Innen. Operationssaal. Nacht. Die makellos weißen Wände und der spiegelnde Linoleumboden verleihen dem hohen fensterlosen Raum eine sterile Atmosphäre. Auf der linken Seite befinden sich eine mehrteilige elektronische Schaltanlage, ein Wandschrank mit gläsernen Türen, im dem sich zahlreiche Flaschen auf schmalen Regalböden reihen, außerdem ein emailliertes Kontrollpult mit einer Vielzahl von Knöpfen und Reglern sowie ein kühlschrankgroßes Aufzeichnungsgerät, dessen breite schlitzartige Öffnung einen mit mehreren parallellaufenden Meßkurven bedruckten Papierstreifen ausgibt. Rechts steht ein etwa zwei Meter hoher, organisch gebogener Wandschirm aus halbtransparenten senkrechten Kunststofflamellen. Dahinter ist schemenhaft ein höhenverstellbarer Operationstisch zu erkennen, über dem eine halbkugelförmige, innwandig verspiegelte Lampe hängt. Die Mitte des Raumes beherrscht eine komplizierte technische Installation, deren Zentrum ein doppelstöckiges Gestell aus dünnem runden Stahlrohr bildet. Die filigrane Etagere umgeben zwei Gasflaschen und drei Stangen, an denen zylindrische, mit unterschiedlichen Substanzen gefüllte Infusionsgefäße befestigt sind. Das untere Fach des offenen Gestells enthält einen quaderförmigen Glaskasten, in dem eine wasserklare Flüssigkeit sprudelt. Dutzende von durchsichtigen Schläuchen in verschiedenen Stärken verbinden die diversen Behältnisse sowie ein bogenförmig über die obere Platte der Etagere ragendes Gebilde in der Form eines Brausekopfs mit dem in einer viereckigen Gummimanschette ruhenden Kopf eines Mannes von ungefähr siebzig Jahren. Struppige graue Haare umrahmen die fleischigen Gesichtszüge, ein kräftiger Schnauzbart überwölbt den zum Schreien geöffneten Mund. Aus aufgerissenen Augen betrachtet er sich selbst, das heißt sein vom Körper abgetrenntes Haupt, in einem hohen rechteckigen Spiegel. Links neben dem Spiegel steht, mit einem weißen Arztkittel bekleidet, ein blonder Mann mit markanten Augenbrauen, der zufrieden lächelnd auf den schreienden Kopf blickt.
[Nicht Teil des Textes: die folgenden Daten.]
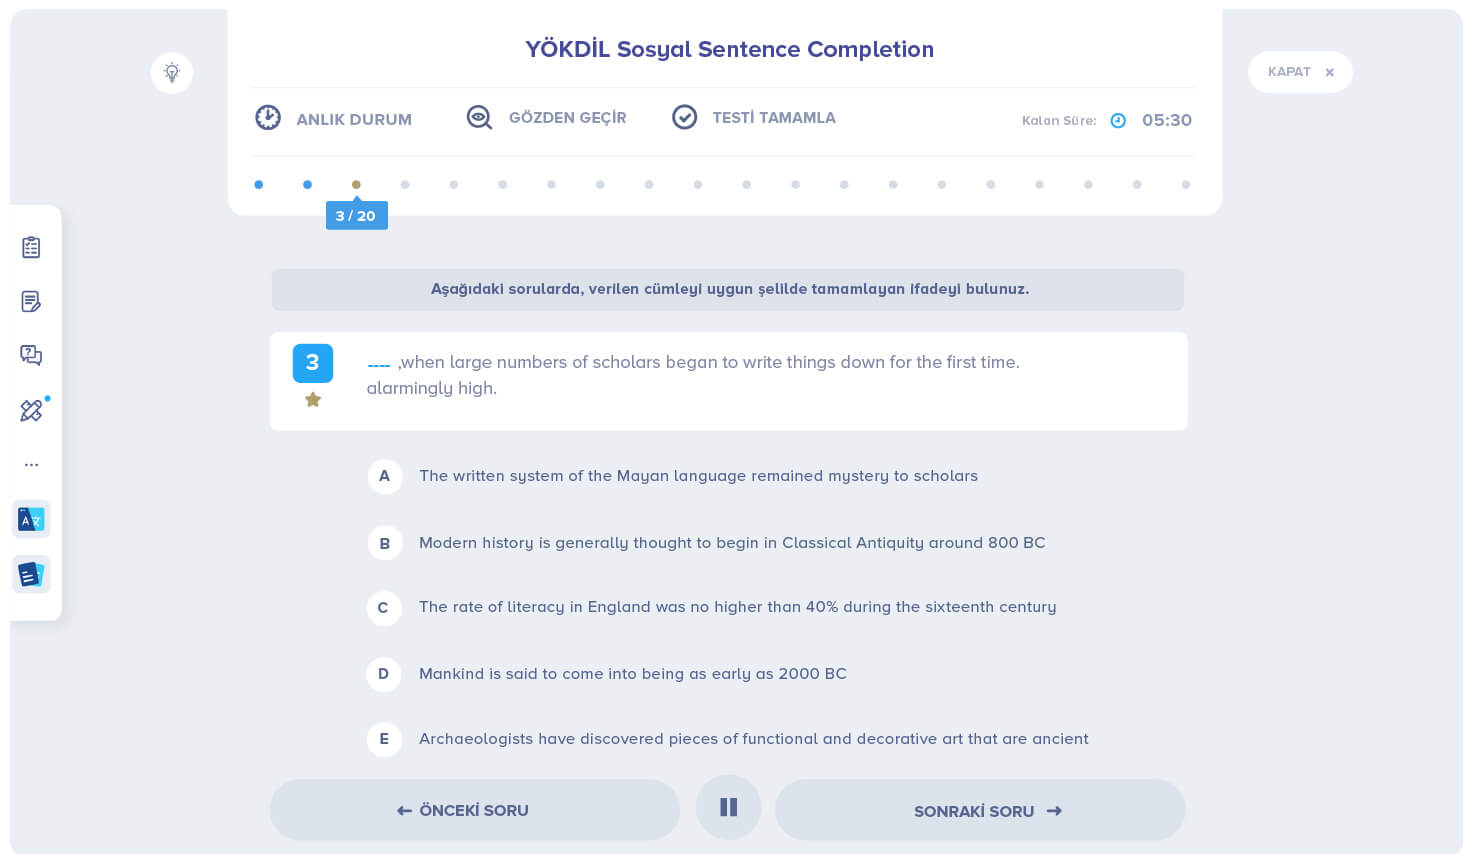
Task: Click the lightbulb hint icon
Action: coord(172,73)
Der Mann in Weiß ist etwa halb so alt wie das willenlose Objekt seines Experiments, ein genialer Wissenschaftler, dem es gelungen war, den vom Rumpf geschiedenen Kopf eines Hundes in der von ihm konstruierten, mit einer Nährlösung namens »Serum Z« gespeisten Apparatur über mehrere Monate hinweg am Leben und bei Bewußtsein zu erhalten, und der nun am eigenen Leib das nämliche Schicksal erfährt.